There is param_max_jump_thread_paths that should limit searching
but there is IIRC no way to limit the work path ranger actually does
when resolving the query.
Yeah, Id like to talk to Aldy about revamping the threader now that some
of the newer facilities are available that fast_vrp uses.
We can calculate all the outgoing ranges for a block at once with :
// Fill ssa-cache R with any outgoing ranges on edge E, using QUERY.
bool gori_on_edge (class ssa_cache &r, edge e, range_query *query =
NULL);
This is what the fast_vrp routines uses. We can gather all range
restrictions generated from an edge efficiently just once and then
intersect them with a known range as we walk the different paths. We
don't need the gori exports , nor any of the other on-demand bits where
we calculate each export range dynamically.. I suspect it would reduce
the workload and memory impact quite a bit, but I'm not really familiar
with exactly how the threader uses those things.

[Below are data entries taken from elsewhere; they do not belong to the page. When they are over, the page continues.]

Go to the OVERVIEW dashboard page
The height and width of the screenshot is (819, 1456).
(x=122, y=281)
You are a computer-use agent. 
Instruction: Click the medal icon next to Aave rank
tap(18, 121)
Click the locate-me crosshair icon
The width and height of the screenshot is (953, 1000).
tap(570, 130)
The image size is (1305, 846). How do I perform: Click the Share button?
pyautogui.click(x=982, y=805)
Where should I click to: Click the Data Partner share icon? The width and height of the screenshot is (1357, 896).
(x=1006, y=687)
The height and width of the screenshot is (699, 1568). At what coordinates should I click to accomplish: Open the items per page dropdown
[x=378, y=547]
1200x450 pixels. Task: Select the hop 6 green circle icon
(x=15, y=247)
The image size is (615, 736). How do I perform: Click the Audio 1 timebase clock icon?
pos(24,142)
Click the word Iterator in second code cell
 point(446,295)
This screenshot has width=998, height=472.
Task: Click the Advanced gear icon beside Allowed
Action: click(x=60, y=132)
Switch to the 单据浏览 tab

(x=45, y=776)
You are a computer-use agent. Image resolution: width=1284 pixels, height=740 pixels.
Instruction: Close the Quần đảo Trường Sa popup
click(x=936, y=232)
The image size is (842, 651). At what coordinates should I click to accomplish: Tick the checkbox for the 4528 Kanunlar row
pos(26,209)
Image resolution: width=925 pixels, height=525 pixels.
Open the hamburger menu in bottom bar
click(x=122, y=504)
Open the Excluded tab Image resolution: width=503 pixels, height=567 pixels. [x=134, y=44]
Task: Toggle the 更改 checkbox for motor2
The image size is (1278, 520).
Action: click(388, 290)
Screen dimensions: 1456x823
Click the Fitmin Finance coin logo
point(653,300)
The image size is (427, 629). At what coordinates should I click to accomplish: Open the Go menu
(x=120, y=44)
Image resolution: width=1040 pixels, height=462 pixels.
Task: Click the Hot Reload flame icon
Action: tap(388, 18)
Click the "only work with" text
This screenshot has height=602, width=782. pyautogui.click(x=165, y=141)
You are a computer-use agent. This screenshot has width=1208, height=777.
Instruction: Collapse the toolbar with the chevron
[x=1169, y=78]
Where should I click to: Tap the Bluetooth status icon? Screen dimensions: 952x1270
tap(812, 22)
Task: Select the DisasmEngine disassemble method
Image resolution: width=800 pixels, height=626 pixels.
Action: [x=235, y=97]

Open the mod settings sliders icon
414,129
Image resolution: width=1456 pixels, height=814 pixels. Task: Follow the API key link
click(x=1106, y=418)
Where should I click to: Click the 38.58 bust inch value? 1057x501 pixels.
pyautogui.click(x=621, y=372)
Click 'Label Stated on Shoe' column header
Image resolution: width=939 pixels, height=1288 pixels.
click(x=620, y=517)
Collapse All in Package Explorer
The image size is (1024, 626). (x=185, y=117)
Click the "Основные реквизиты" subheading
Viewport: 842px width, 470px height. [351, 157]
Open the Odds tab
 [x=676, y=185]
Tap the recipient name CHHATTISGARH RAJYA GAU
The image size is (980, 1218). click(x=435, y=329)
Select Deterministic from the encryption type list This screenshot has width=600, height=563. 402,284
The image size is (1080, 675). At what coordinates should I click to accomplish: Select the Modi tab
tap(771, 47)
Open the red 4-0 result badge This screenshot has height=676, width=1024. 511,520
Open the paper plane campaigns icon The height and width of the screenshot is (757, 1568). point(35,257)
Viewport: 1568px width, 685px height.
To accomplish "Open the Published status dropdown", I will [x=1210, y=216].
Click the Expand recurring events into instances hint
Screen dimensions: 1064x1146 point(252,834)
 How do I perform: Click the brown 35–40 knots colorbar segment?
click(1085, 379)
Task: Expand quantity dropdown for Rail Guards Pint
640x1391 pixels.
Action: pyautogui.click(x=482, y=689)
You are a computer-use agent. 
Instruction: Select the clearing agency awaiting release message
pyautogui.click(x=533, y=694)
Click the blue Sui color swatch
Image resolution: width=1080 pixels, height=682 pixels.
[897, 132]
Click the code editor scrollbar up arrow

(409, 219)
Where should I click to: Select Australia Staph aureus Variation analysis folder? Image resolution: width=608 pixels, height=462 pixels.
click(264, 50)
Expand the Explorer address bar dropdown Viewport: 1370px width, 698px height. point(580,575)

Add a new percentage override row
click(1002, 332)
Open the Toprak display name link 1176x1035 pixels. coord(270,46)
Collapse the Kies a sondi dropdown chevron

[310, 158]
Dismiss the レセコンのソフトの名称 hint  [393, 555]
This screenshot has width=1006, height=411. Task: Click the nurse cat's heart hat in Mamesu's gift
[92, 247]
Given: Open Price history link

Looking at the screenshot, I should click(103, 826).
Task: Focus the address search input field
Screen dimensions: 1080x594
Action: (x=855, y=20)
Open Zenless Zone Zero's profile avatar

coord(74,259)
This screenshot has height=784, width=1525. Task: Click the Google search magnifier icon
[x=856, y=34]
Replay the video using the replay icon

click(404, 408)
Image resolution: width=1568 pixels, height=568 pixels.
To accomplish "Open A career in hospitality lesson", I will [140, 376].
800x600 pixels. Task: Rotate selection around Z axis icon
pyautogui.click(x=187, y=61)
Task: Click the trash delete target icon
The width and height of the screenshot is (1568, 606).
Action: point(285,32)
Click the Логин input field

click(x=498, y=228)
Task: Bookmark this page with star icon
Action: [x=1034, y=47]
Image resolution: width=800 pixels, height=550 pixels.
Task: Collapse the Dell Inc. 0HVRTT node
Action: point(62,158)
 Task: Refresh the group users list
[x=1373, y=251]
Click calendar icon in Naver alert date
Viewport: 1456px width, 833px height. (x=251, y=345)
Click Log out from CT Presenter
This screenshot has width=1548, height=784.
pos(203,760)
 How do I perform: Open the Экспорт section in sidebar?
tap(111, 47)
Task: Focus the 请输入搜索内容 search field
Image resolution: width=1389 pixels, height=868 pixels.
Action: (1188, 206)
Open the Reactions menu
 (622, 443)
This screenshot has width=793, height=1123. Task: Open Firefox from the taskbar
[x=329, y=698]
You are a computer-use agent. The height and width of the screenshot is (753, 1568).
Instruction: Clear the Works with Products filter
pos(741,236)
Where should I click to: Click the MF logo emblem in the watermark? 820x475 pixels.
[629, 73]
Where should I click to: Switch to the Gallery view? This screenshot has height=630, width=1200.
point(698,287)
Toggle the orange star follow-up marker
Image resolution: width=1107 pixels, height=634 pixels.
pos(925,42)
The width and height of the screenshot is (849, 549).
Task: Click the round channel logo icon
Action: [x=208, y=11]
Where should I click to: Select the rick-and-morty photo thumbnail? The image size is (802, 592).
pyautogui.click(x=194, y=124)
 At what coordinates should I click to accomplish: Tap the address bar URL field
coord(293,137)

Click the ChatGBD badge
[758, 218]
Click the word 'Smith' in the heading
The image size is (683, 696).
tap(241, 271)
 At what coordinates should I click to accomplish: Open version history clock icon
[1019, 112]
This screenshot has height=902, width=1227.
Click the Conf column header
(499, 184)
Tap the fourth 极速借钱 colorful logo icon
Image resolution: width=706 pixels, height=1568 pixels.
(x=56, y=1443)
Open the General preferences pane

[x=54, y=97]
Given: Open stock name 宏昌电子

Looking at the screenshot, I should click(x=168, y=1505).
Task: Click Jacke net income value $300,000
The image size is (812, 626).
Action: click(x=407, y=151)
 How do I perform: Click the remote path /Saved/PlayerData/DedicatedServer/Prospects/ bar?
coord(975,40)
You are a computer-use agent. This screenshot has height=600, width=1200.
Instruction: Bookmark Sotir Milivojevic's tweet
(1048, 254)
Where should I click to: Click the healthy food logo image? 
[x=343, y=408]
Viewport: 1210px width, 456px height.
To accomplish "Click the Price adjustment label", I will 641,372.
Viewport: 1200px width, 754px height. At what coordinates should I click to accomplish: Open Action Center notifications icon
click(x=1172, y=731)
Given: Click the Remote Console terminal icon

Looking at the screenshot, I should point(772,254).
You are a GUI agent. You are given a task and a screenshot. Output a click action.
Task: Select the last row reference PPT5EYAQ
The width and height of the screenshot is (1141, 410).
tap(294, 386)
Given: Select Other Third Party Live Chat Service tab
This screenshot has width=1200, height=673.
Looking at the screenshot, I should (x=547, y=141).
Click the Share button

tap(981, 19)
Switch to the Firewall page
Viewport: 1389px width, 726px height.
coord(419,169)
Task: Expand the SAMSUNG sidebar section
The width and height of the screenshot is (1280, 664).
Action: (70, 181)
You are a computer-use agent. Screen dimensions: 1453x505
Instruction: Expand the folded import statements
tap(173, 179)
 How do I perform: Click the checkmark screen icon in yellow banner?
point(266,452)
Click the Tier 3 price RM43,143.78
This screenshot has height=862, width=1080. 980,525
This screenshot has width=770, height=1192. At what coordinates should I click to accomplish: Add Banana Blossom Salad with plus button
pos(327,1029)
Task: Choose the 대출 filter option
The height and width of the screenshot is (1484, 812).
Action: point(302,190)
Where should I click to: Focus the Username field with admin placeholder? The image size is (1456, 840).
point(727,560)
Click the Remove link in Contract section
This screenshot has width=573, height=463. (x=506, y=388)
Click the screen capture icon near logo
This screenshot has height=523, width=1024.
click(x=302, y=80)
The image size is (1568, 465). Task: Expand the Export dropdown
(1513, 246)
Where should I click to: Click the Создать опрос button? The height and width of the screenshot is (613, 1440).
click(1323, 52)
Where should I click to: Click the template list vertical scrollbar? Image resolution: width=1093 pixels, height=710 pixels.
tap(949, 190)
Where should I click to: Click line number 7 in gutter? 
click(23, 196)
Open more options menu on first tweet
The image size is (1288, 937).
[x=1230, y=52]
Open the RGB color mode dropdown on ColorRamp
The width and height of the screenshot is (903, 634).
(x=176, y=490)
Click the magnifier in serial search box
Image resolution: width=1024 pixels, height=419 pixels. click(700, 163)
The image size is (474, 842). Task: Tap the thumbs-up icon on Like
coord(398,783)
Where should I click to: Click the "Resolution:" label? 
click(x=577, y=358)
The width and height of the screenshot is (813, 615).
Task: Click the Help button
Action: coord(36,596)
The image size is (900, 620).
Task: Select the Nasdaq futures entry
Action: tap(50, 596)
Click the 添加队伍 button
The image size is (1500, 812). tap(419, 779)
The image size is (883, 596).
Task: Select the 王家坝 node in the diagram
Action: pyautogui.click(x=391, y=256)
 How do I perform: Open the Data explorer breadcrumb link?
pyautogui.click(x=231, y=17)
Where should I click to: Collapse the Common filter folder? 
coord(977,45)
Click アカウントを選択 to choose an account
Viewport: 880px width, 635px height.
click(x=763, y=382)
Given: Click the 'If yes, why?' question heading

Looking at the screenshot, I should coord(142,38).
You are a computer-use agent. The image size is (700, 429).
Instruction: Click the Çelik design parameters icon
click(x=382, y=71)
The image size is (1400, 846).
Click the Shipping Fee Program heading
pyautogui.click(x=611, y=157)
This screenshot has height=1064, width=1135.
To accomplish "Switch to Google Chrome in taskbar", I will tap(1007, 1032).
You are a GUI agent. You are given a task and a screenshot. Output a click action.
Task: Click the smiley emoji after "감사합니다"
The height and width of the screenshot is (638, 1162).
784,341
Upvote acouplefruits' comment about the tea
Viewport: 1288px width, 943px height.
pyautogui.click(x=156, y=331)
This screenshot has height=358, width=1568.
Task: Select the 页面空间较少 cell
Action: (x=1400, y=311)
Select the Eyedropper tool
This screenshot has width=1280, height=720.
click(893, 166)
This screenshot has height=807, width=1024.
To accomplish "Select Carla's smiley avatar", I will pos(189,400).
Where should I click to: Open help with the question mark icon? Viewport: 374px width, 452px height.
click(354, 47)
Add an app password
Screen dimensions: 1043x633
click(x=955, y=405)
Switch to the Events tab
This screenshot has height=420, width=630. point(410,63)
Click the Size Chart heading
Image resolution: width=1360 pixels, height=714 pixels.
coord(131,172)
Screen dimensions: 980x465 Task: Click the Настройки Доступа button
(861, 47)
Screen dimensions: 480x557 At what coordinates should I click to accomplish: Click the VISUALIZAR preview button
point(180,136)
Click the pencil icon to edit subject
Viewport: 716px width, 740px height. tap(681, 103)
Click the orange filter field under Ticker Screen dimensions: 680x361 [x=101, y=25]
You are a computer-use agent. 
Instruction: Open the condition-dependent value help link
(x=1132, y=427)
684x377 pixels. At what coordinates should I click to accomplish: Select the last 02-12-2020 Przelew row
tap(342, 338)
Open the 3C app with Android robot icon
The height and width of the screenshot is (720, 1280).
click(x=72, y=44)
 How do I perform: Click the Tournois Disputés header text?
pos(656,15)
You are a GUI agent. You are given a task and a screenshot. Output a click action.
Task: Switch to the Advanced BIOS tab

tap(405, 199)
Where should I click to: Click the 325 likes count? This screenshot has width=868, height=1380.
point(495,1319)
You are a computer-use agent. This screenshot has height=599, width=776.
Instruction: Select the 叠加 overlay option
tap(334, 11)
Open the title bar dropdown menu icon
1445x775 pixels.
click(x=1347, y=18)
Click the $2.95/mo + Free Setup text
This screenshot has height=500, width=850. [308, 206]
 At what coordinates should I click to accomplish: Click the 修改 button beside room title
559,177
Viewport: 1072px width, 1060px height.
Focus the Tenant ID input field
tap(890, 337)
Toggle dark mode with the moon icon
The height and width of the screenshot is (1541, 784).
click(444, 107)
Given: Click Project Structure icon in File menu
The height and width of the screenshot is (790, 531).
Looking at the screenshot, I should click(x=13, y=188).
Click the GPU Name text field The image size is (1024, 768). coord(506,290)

It'd require some minor tweaking to the lazy_ssa_cache to make the
bitmap of names set accessible. This would provide similar
functionality to what the gori export () routine provides. Both
relations and inferred ranges should only need to be calculated once per
block as well and could/should/would be applied the same way if they are
present. I don't *think* the threader uses any of the def chains, but
Aldy can chip in.
Andrew
From 15f697aad90c35e42a4416d7db6e7289c0f5aae3 Mon Sep 17 00:00:00 2001
From: Andrew MacLeod <amacl...@redhat.com>
Date: Mon, 17 Jun 2024 11:38:46 -0400
Subject: [PATCH 2/2] Add param for bb limit to invoke fast_vrp.
If the basic block count is too high, simply use fast_vrp for all
VRP passes.
gcc/doc/
* invoke.texi (vrp-block-limit): Document.
gcc/
* params.opt (-param=vrp-block-limit): New.
* tree-vrp.cc (fvrp_folder::execute): Invoke fast_vrp if block
count exceeds limit.
---
gcc/doc/invoke.texi | 3 +++
gcc/params.opt | 4 ++++
gcc/tree-vrp.cc | 16 ++++++++++++++--
3 files changed, 21 insertions(+), 2 deletions(-)
diff --git a/gcc/doc/invoke.texi b/gcc/doc/invoke.texi
index c790e2f3518..80da5e9d306 100644
--- a/gcc/doc/invoke.texi
+++ b/gcc/doc/invoke.texi
@@ -16840,6 +16840,9 @@ this parameter. The default value of this parameter is 50.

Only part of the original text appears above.